Because Google runs the release candidate as the default version of Go, four weeks of release testing means that at the least Google has been using this version of Go for four weeks before it becomes an official release. While Google's successful use does not guarantee the absence of problems, our experience has been that it certainly helps improve the quality of the release. We strongly encourage other organizations to test release candidates as aggressively as they are able and to report problems that they find.
Once a release is issued, work on the next release, including code reviews and submission of new code, can begin, and the cycle repeats. Note that if a release is delayed, so is work on the next release.
A minor release is issued to address one or more critical problems for which there is no workaround (typically related to stability or security). The only code changes included in the release are the fixes for the specific critical problems. Important documentation-only changes and safe test updates (such as disabling tests), may also be included as well, but nothing more.
Minor releases to address non-security problems for Go 1.x stop once Go 1.x+2 is released.

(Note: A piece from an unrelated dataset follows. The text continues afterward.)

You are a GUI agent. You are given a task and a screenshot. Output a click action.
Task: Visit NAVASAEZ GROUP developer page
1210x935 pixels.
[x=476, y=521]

Minor releases to address security problems for Go 1.x stop once Go 1.x+2 is released. For more about security updates, see the security policy.
See also the MinorReleases wiki page.
Any exceptions to the freeze must be communicated to and explicitly approved by the Go Release Team before the freeze. If you’d like to request an exception, please file an issue in the issue tracker with "[freeze exception]" as a suffix and include "CC golang/release" (example). We will address any requests on a case-by-case basis with a strong preference for not permitting changes after the freeze.

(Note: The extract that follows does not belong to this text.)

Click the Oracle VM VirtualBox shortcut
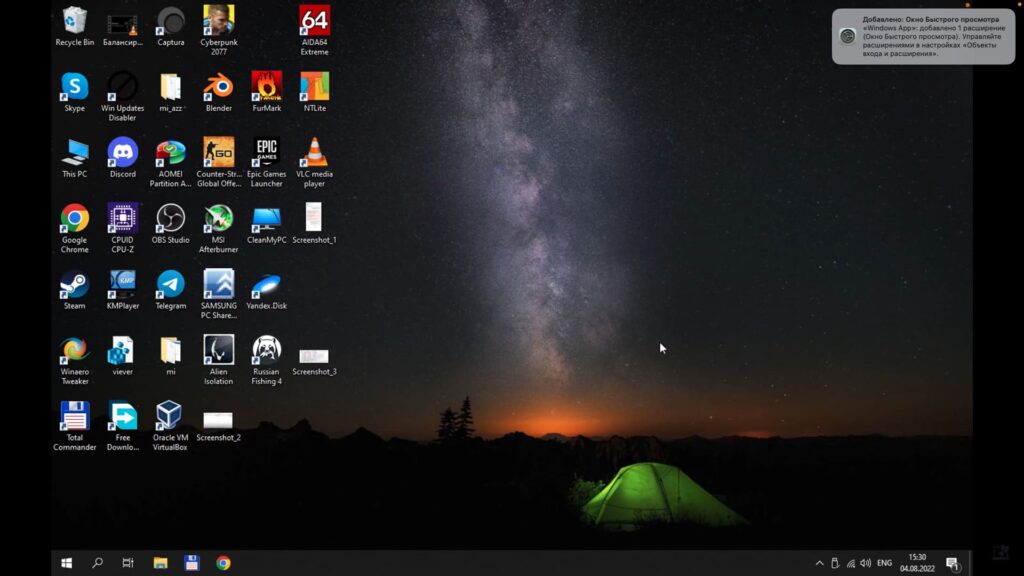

The Go release cycle was discussed and adopted after the fourteen month effort to release Go 1.1. Go 1.2, Go 1.3, and Go 1.4 followed a six-month cycle beginning and ending (alternately) on December 1 and June 1. After experience with calendar problems in that cycle, we extended Go 1.5's development phase by two months to shift the cycle to begin and end on February 1 and August 1, as described above.
The original proposal did not contain enough detail about the milestones during the freeze, and over the course of a few releases development work took over much of the freeze. Compared to the goal set above of issuing a beta one month into the release freeze, the first betas for Go 1.3, Go 1.4, Go 1.5, and Go 1.6 were three, four, five, and six weeks late, respectively. (Go 1.6 beta 1 was only two weeks late, but it was full of known bugs that we still intended to fix, primarily to get something out for testing before the winter holidays. Go 1.6's first real beta by the above definition was beta 2.)

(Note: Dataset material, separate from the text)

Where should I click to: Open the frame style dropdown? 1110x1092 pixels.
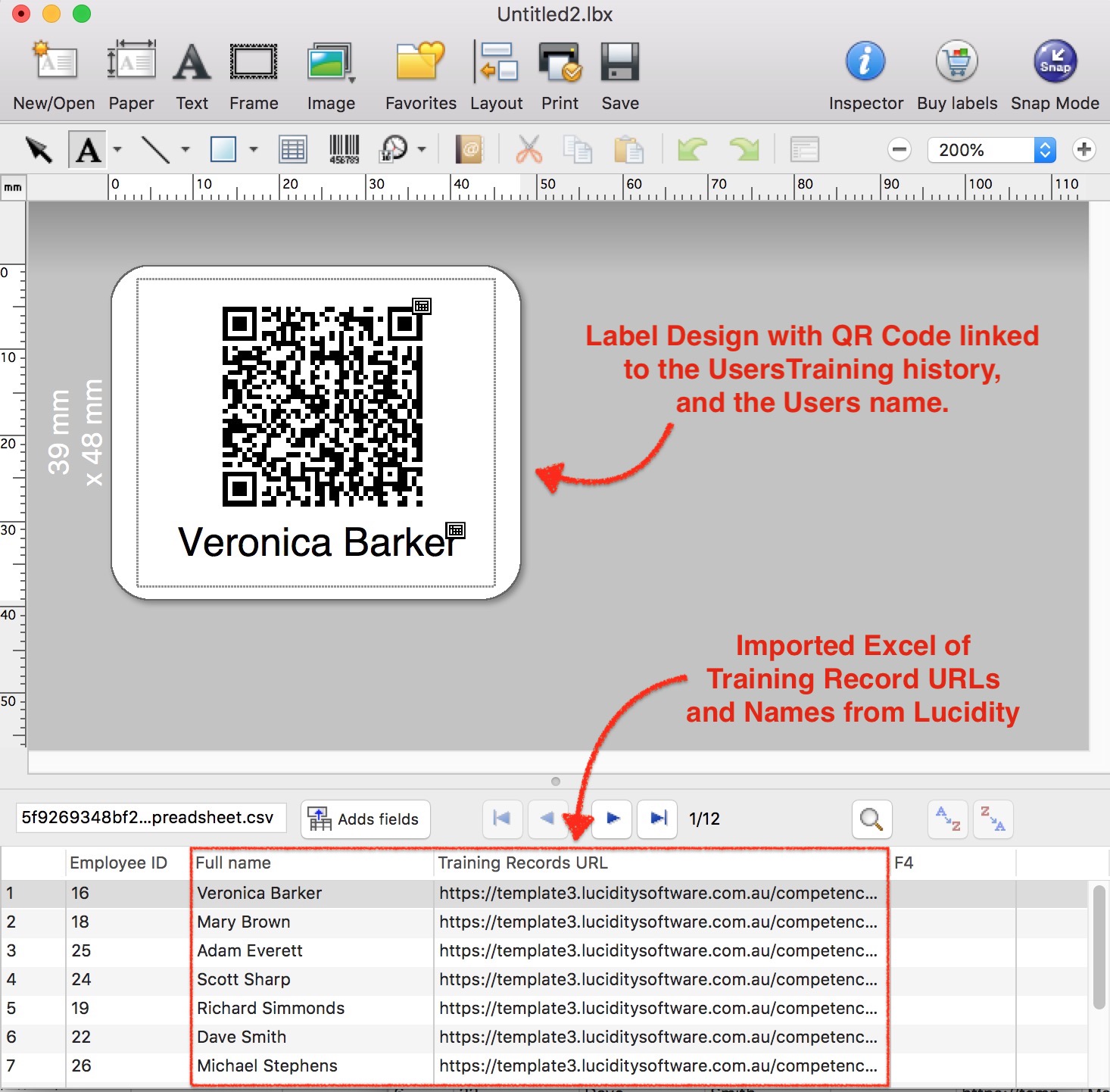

When the beta is late, everything that follows the beta—shaking out the final bugs, thorough testing of the release candidates, and the shipping of the release—gets rushed, leading to more bugs in the final release and usually a delay in starting the next cycle.
The beta was ready later and later in those four cycles primarily because we both postponed too many bugs to the freeze and then allowed too many non-essential bug fixes during the freeze.
For Go 1.7 and later we will need to make sure that bugs are fixed before the freeze. That is, we need to follow the schedule above, not what we've done in the past.